障害者自立支援法(平成17年法律第123号)第76条の規定に基づいて市町村が支給する電動車いすに係る補装具費について、別紙のとおり「電動車いすに係る補装具費支給事務取扱要領」を定め、支給事務の円滑かつ適正な実施及び利用者等の安全確保に資することとしたので、内容了知の上、貴管内市町村及び関係機関等へ周知方ご配意願いたい。

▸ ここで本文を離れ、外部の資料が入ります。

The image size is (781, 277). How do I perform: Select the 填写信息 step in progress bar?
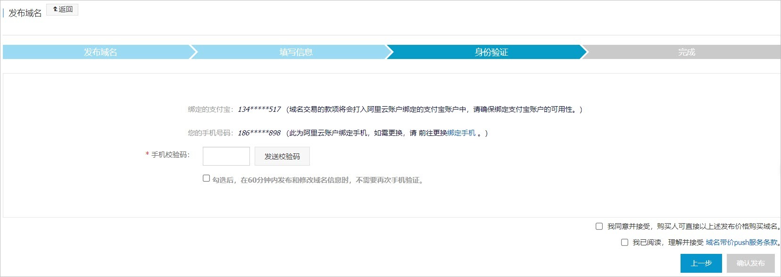coord(296,52)
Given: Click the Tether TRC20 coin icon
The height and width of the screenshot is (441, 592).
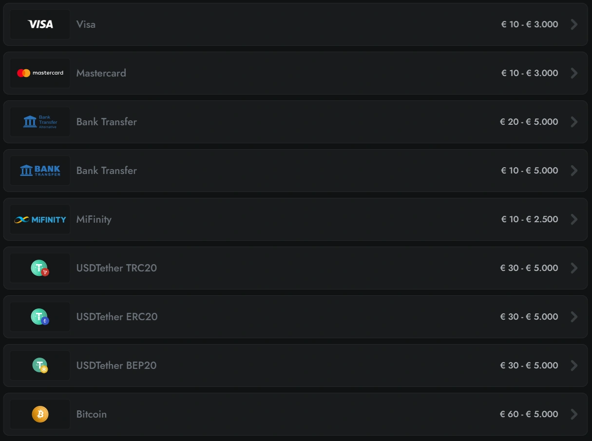Looking at the screenshot, I should click(x=40, y=268).

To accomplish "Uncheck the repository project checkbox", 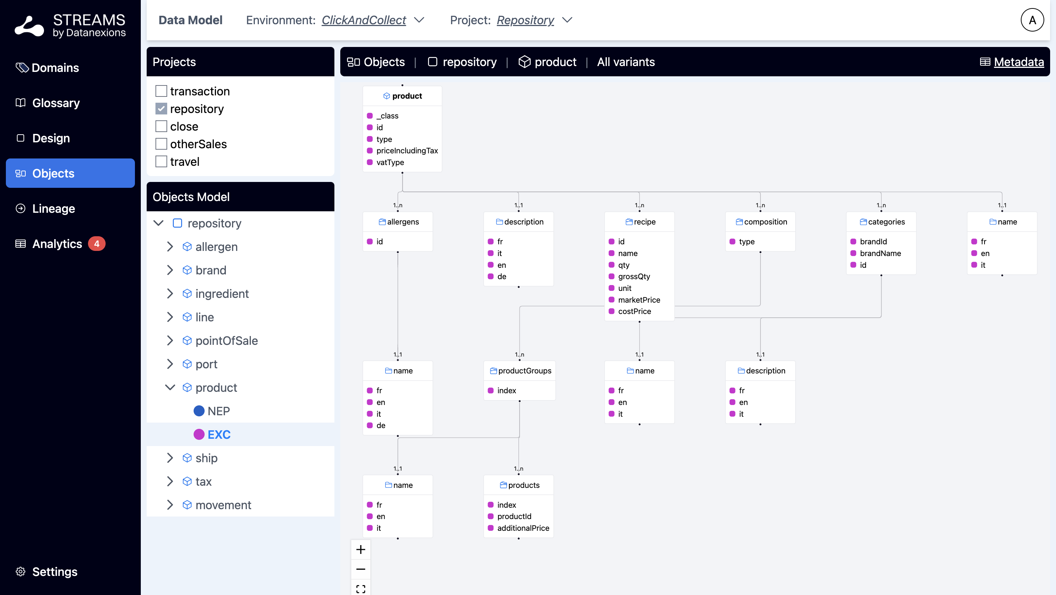I will pyautogui.click(x=161, y=109).
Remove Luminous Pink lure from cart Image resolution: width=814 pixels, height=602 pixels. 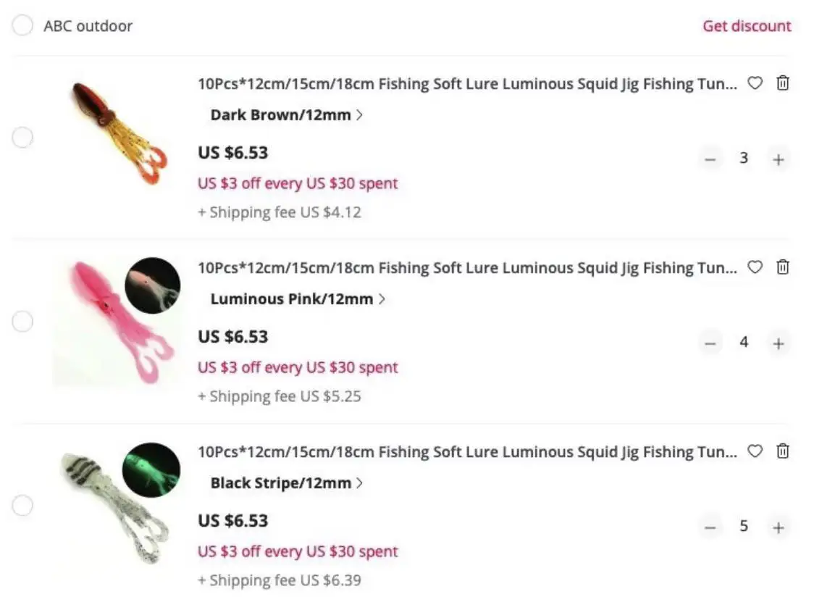click(783, 267)
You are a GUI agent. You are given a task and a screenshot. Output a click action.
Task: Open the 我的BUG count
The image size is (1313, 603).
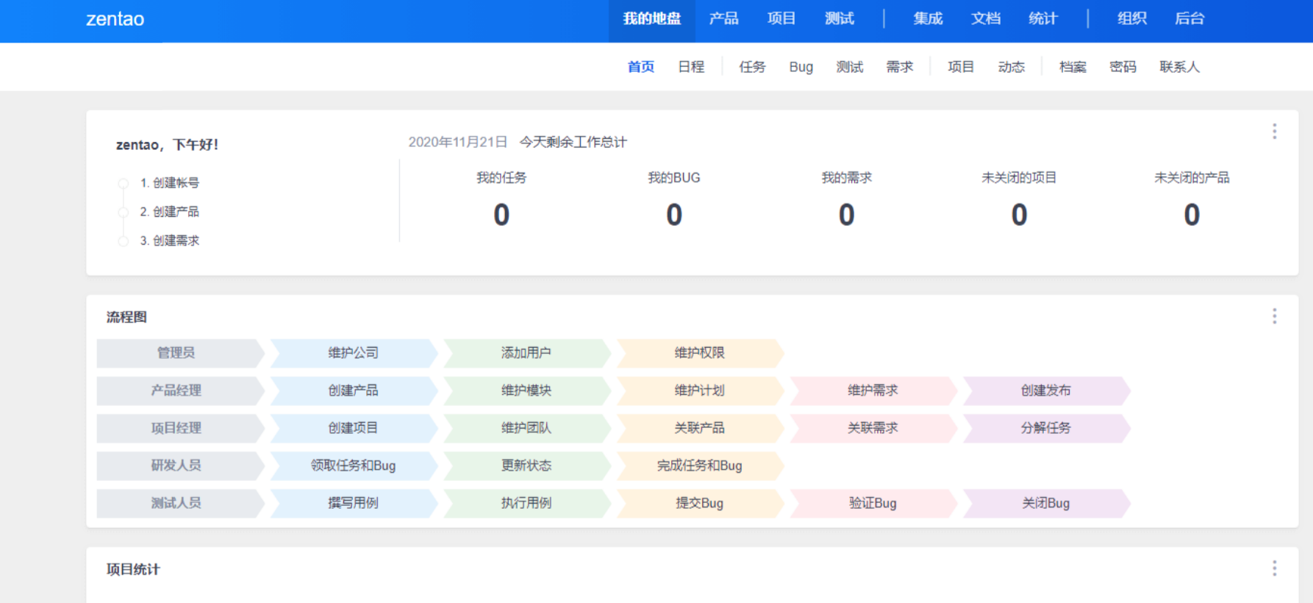(673, 215)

なお、これに伴い、平成14年3月27日障発第0327013号厚生労働省社会・援護局障害保健福祉部長通知「電動車いすの給付について」は廃止する。

別紙

電動車いすに係る補装具費支給事務取扱要領

第1 基本的事項

1 電動車いすに係る補装具費の支給は、重度の歩行困難者の自立と社会参加の促進を図ることを目的として行われるものであることから、身体障害者及び身体障害児(以下「障害者」という。)の身体の状況、年齢、職業、学校教育、生活環境等の諸条件を考慮し、その是非を判断すること。

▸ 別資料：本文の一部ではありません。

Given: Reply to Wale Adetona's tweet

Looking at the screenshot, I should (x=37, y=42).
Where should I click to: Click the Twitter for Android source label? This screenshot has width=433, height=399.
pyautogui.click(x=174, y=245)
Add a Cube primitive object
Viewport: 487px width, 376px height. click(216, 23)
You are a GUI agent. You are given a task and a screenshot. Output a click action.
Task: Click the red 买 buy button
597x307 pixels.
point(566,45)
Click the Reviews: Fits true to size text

2 電動車いすに係る補装具費の支給に際しては、使用者及び他の歩行者等の安全を確保するため、操作訓練、使用上の留意事項の周知等について格段の指導を行うこと。

第2 実施要領

1 電動車いすに係る補装具費支給基準

(1) 対象者

学齢児以上であって、次のいずれかに該当する障害者であること。

なお、電動車いすの特殊性を特に考慮し、少なくとも小学校高学年以上を対象とすることが望ましいこと。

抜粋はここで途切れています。